SUPPLIED DATA:

########

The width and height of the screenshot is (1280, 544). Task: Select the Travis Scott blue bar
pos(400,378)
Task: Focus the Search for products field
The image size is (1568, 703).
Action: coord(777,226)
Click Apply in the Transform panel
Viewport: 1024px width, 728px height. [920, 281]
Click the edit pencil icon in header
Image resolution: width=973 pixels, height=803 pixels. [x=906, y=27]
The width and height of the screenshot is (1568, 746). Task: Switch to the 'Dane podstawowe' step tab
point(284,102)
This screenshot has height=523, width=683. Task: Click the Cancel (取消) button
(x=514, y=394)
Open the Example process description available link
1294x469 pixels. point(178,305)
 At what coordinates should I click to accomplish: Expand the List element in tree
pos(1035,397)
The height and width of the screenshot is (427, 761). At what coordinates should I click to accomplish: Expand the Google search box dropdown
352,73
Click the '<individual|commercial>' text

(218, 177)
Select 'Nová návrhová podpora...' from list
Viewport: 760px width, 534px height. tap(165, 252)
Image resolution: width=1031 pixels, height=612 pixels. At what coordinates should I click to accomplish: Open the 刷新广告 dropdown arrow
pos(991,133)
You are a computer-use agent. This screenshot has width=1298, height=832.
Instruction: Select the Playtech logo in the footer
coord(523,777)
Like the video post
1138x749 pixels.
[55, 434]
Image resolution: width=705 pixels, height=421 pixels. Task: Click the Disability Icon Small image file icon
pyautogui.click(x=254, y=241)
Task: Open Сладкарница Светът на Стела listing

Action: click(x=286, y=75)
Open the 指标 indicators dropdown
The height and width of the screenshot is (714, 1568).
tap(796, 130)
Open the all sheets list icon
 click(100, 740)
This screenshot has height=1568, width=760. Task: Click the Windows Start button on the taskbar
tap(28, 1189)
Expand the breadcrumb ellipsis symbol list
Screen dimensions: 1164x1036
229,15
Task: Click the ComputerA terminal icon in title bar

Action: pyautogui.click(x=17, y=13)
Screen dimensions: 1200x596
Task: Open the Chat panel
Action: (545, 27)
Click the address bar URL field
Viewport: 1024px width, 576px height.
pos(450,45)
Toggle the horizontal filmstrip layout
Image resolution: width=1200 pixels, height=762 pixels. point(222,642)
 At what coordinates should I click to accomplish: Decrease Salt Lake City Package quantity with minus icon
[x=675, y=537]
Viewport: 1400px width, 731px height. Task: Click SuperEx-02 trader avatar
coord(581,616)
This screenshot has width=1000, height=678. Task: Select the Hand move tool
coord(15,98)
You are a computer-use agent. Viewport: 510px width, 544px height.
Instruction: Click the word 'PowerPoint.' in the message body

########

EXERCISE GOAL: If a line of the records includes the string "agent", copy it out.

WRITTEN SOLUTION:
You are a computer-use agent. This screenshot has width=1298, height=832.
You are a computer-use agent. Viewport: 510px width, 544px height.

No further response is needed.